Trump has recently ratcheted up military threats and economic pressure on Cuba, which was already reeling from decades of US sanctions and the inefficiencies of centralized state control. His tightened embargo has severely restricted fuel imports, exacerbating an energy emergency characterized by blackouts and deadly suffering among the most vulnerable Cubans, including sick people and children.
“The Trump policy of ‘maximum pressure’ on Cuba has killed a lot of babies—and, although we don’t yet have data for the last few months, it’s highly likely that more babies are dying now, and at an even higher rate than last year as a result of the current US fuel blockade targeting Cuba,” said Main, CEPR's director of international policy. “The question is how many more babies will have to die before the current economic siege against Cuba is lifted.”
It's not just babies. As Common Dreams reported last month, nearly 100,000 Cubans—including 11,000 children—werer waiting for surgery. Childhood cancer survival rates have also fallen significantly.
"The sanctions on Cuba starkly illustrate how these economic sanctions work: They target the civilian population, often with the goal of provoking regime change,” said Weisbrot, CEPR's co-director. “This can dramatically increase death rates."
During his first term, Trump began rolling back the Obama administration’s diplomatic normalization with Cuba's socialist government.

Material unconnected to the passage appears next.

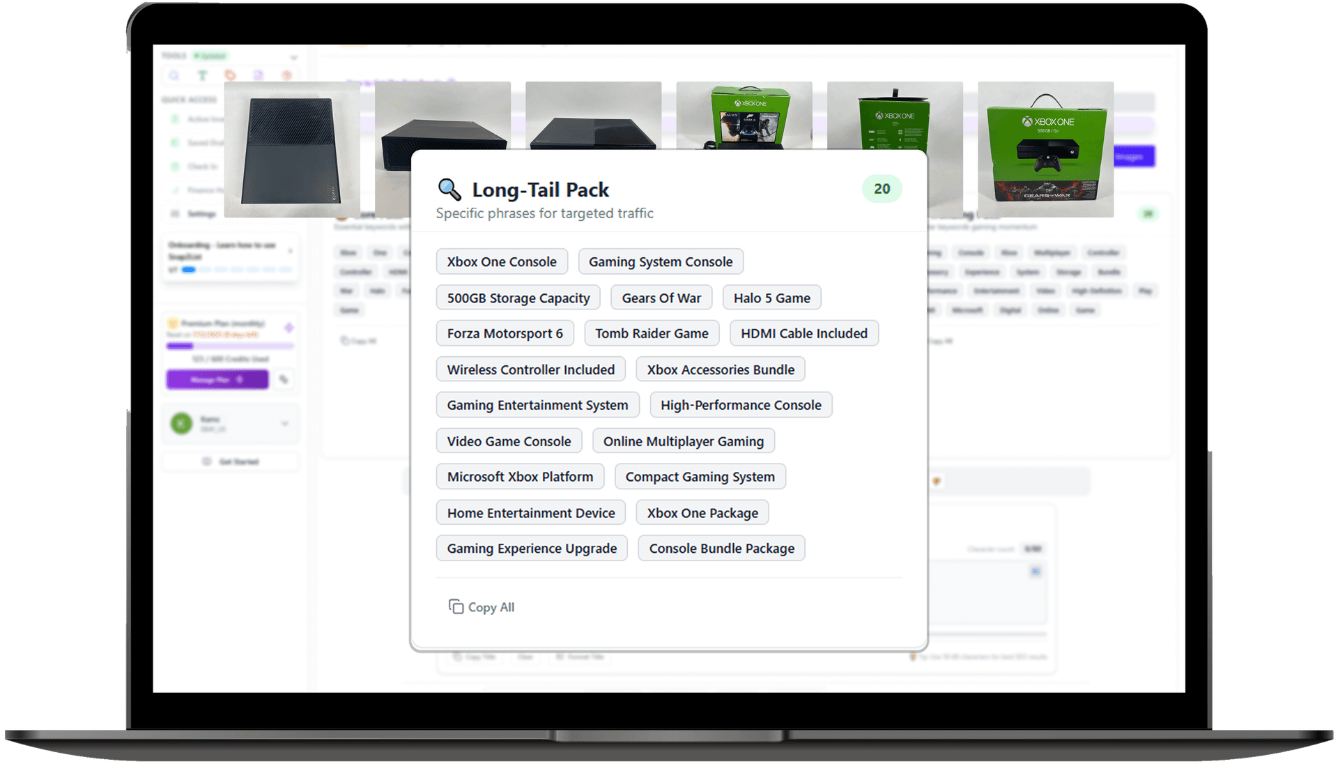This screenshot has width=1338, height=764.
Task: Select the orange tag tool icon
Action: [x=231, y=75]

He activated a provision of the Helms-Burton Act allowing lawsuits over property confiscated after the Cuban Revolution, and on his last day in office he redesignated Cuba a state sponsor of terrorism.
Critics denounced the move as absurd, especially given that Cuba has never carried out any acts of terrorism—unlike the United States and the militant Cuban exiles it harbors, who have a decadeslong record of terrorist bombings and other attacks, as well as numerous failed or aborted attempts to assassinate former revolutionary leader Fidel Castro.
The United Nations General Assembly has overwhelmingly condemned the blockade—which Cuba's government says has cost the island more than $1 trillion—33 times.
“The collective punishment of civilians is prohibited by the Fourth Geneva Convention when there is armed conflict, and can be prosecuted as a war crime," Weisbrot noted. "This would appear to be applicable now that the current naval blockade involves the US military.”
Previous reports have sounded the alarm on Cuba's rising IMR, including a United Nations Inter-Agency Group for Child Mortality Estimation published in February that put the 2025 infant mortality rate a 7.4, considerably lower than the CEPR analysis. The British Medical Journal Pediatrics Open in February reported a 9.9 IMR for Cuba.
The IMR surge comes amid reporting that the Pentagon is “quietly ramping up” preparations to wage war on Cuba, which would be the 11th country attacked by Trump, the self-proclaimed president of peace, the most of any US leader ever.
US Sens. Tim Kaine (D-Va.), Adam Schiff (D-Calif.), and Ruben Gallego (D-Ariz.) introduced a war powers resolution aimed at preventing Trump from attacking Cuba without congressional authorization as required by law. The resolution could be put to a vote as soon as Tuesday.
Numerous war powers resolutions related to Iran, Venezuela, and Trump’s extralegal high seas boat bombings have failed to pass.
World leaders, activists, and academics are among those urging the US to lift the embargo on Cuba.
"Stop this damned blockade on Cuba and let the Cuban people live their lives," Brazilian President Luiz Inácio Lula da Silva said last week in Barcelona. "Cuba has problems. But they are Cuba's problems. Not Lula's. Not Trump's. Not the empire's."